I am just trying to understand my notes from my probability class.
Say that the only probability distribution available to you is the continuous Uniform distribution defined on the interval $[0,1]$. So $Y\sim \text{Unif}[0,1]$. Now you want to simulate an exponential random variable, $X\sim \text{Exp}(\lambda)$ with the CDF $F_X(x) = 1-\exp(-\lambda x)$, $x\geq0$.

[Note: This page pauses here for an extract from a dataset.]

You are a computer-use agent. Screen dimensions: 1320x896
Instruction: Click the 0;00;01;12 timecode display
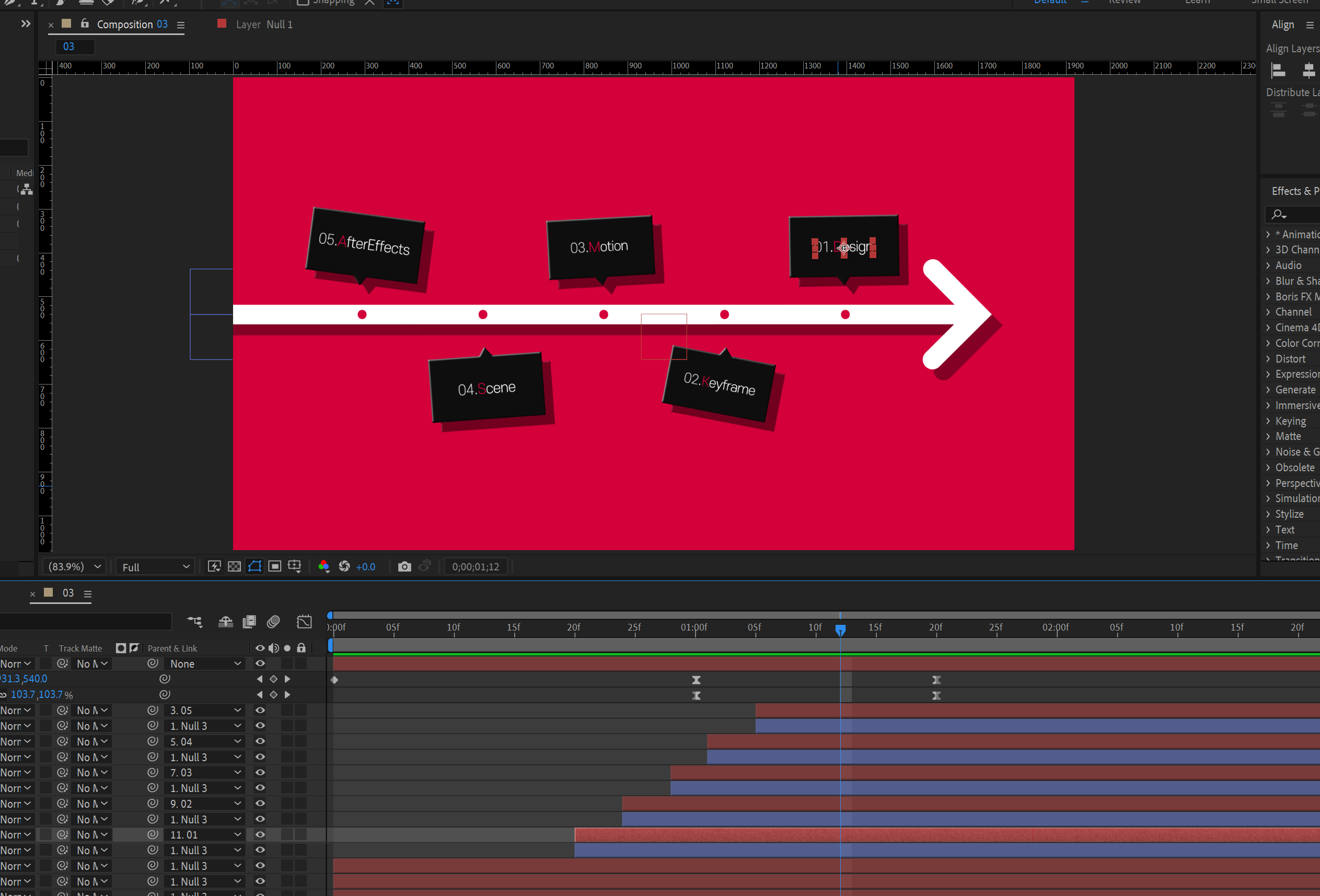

My notes continue to say that you can construct it by the following:
$(1)$ $Y(\omega) = F_{X}^{-1}(\omega)$
$(2)$ $y=1 - e^{-\lambda x}$
$(3)$ $\log(1-y) = -\lambda x$
$(4)$ $\frac{1}{\lambda}\log\left(\frac{1}{1-y}\right) = x$
$(5)$ $F_{X}^{-1}(y) = \frac{1}{\lambda}\log\left(\frac{1}{1-y}\right)$
At $(1)$, are we setting an observation of the random variable $Y$, $Y(\omega)$ to the inverse of the CDF of the r.v. $X$ at the same observation?
I understand that $(2)$, $(3)$, and $(4)$ are just solving for $x$ after setting $y$ equal to the CDF of $X$. But I don't understand why this works.